The main consideration was the elongated nose of the clown mask. The outer mask would need to be built over that nose, lending itself naturally to an animal with a muzzle (or a beak! Maybe the next one will have a beak.) I thought about making a grinning sort of Cheshire cat, something naturally menacing, but as usual I began to overthink everything. If you're an evil clown, and you choose to wear a mask, then your purpose is probably to seem less evil so that people will approach you, and it will be easier to perpetrate your evil clown stuff on them. So the mask ought to be... not exactly friendly, but it should be something that an evil clown believes you will think is friendly. Evil clowns don't think quite the same way that you and I do, though, so their notion of friendly might be a little different.
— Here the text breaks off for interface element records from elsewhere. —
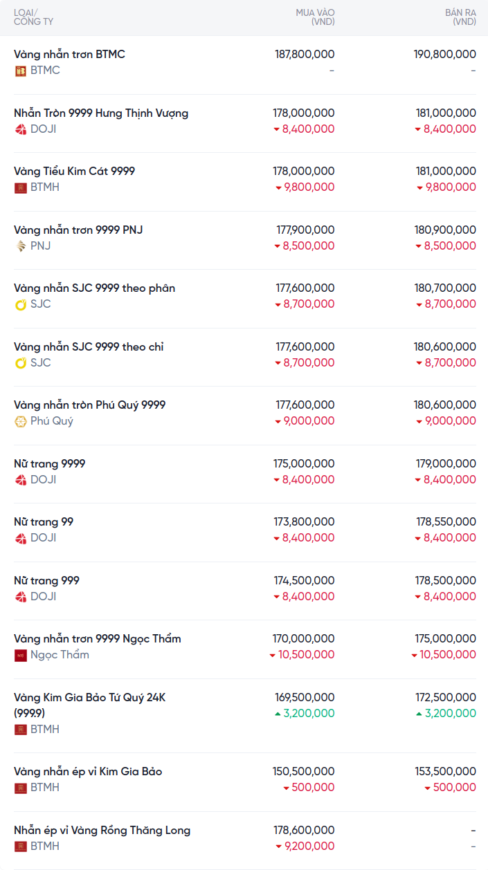
Task: Click Nữ trang 9999 buy price 175,000,000
Action: click(x=304, y=463)
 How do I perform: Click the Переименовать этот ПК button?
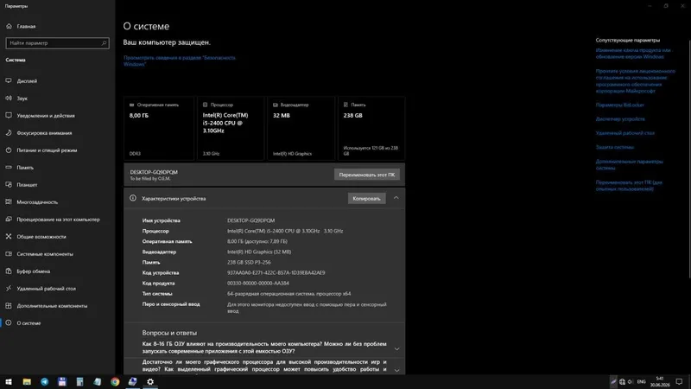(366, 175)
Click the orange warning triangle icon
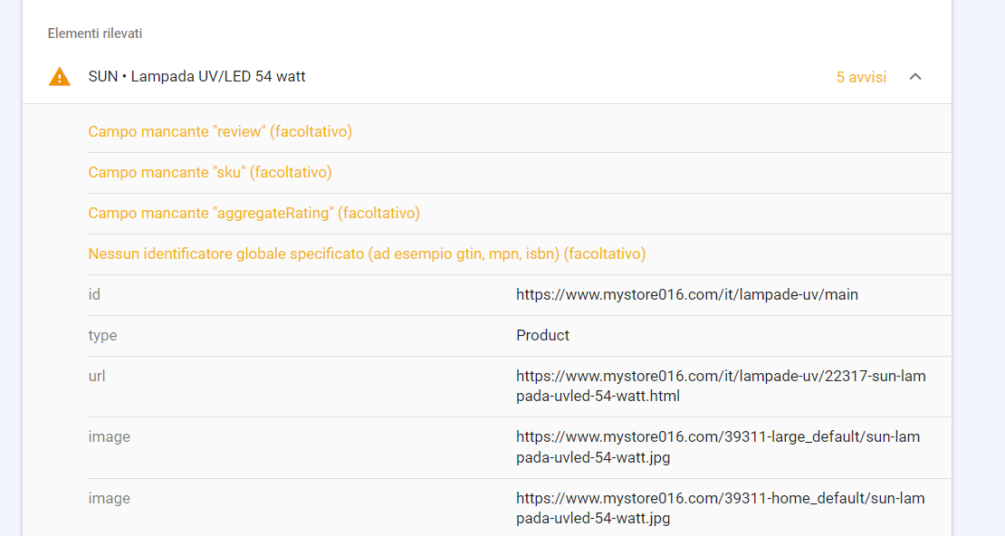 point(60,77)
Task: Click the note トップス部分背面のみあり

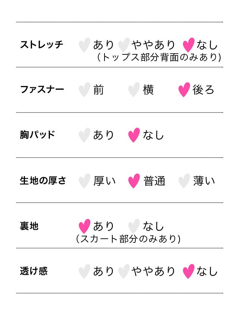Action: pyautogui.click(x=159, y=57)
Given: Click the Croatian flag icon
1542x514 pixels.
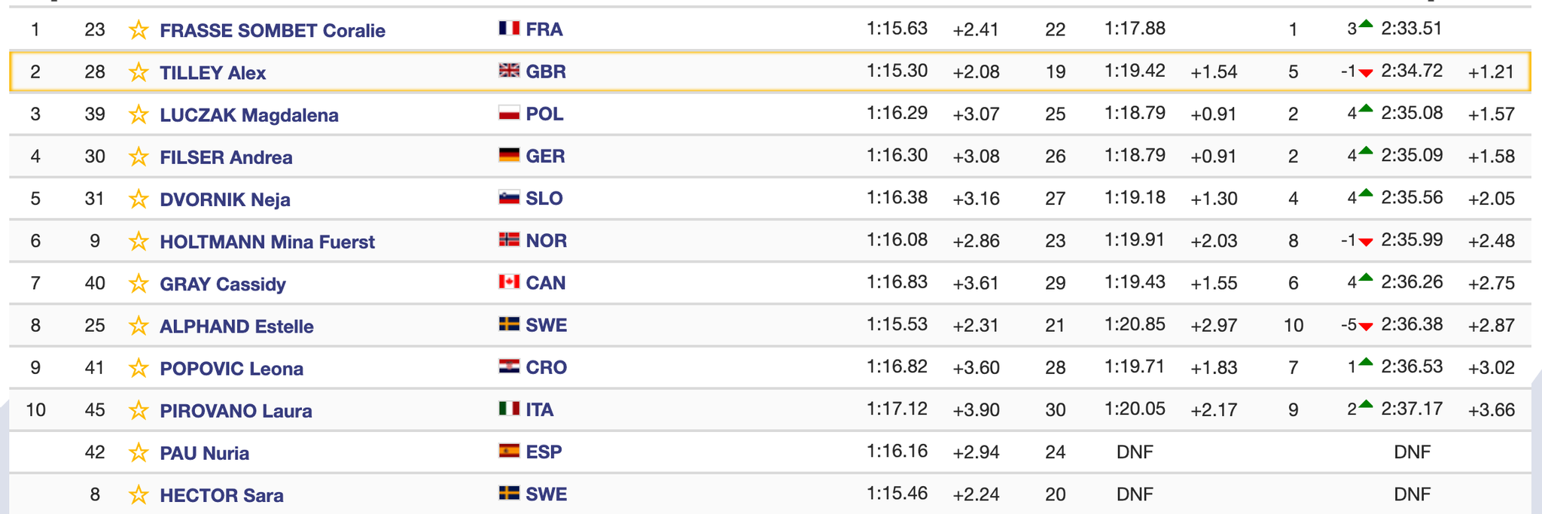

So I started to make a cat. A cat that I planned all along to be pink. I did not plan for it to look quite so creepy. Maybe I really am an evil clown.

I made the cat using old-fashioned newspaper and flour-paste techniques. I built the muzzle shape out of poster-board strips and once it dried, I cut out the excess plaster gauze from the back. Twisted newspaper and masking tape framed out the temples and built the upper eye shapes, and made the ears. I used clay to make the lower eyelids and smooth out a couple of rough spots. I used wire at the tops of the ears and wrapped them in newspaper.

Step 3: Clown Makeup

The first pass was a black base coat, which was applied thickly and thoroughly, getting down into every nook and cranny. That way, when I went with the white coat over the top, the effect look stony, like concrete.

When it came to designing the makeup, I wanted to keep things as simple and classical as possible. I wanted it to look cool and creepy up close, but it needed to be easily read as 'clown' at a distance too. Enhanced smile, big red nose, blue arched eyebrows.

Achieving that simplicity was a lot of work. There are hundreds of little highlights and lowlights, using the natural contours of the surface. I used two cheap reds (labeled Fire Red and Bright Red), white and black, and two shades of blue as well. I finished the clown mask with a matte varnish that really emphasized the concrete effect.

Step 4: One Way to Skin a Cat

For the cat mask, I put a black base coat around the edges and in all the deep grooves, and then a white base over the rest of it. Then I started in on the pink.

I mixed a light cadmium red with a day-glo pink color, then brightened it up with some white. It was a back-and-forth process of blending the pink into the black, then adding layers of highlights to make the large sculpted areas really pop.

I painted black inside the eye openings, then used a color called "interference green" to create cat-eye shapes. The green is iridescent, changing intensity depending on the angle of the light.

I painted spirals up the "antler" areas at the tops of the ears, which I liked, but I was a little disturbed by how the whole thing had ended up looking so much like one of those hairless cats. I wanted to break up the pink surface, so I added a series of spiral designs over the skin. I painted them in using the original pink mixture darkened with mars black, then highlighted the edges to make them look a bit like they had been carved into the surface.

The cat mask was finished with a gloss varnish. I wanted a high contrast between the two sculptures, and the gloss makes it seem more artificial. More like a mask.

Overall, I am pretty happy with this project. My motivation was to test the mechanics of the magnetic mask-on-mask construction, and that was successful. I think the masks are kinda cool, but I wasn't driven to make them. Not these masks, specifically. I guess I would say that they are less inspired than my other mask work, but they hold their own. And I am definitely not done mining this idea!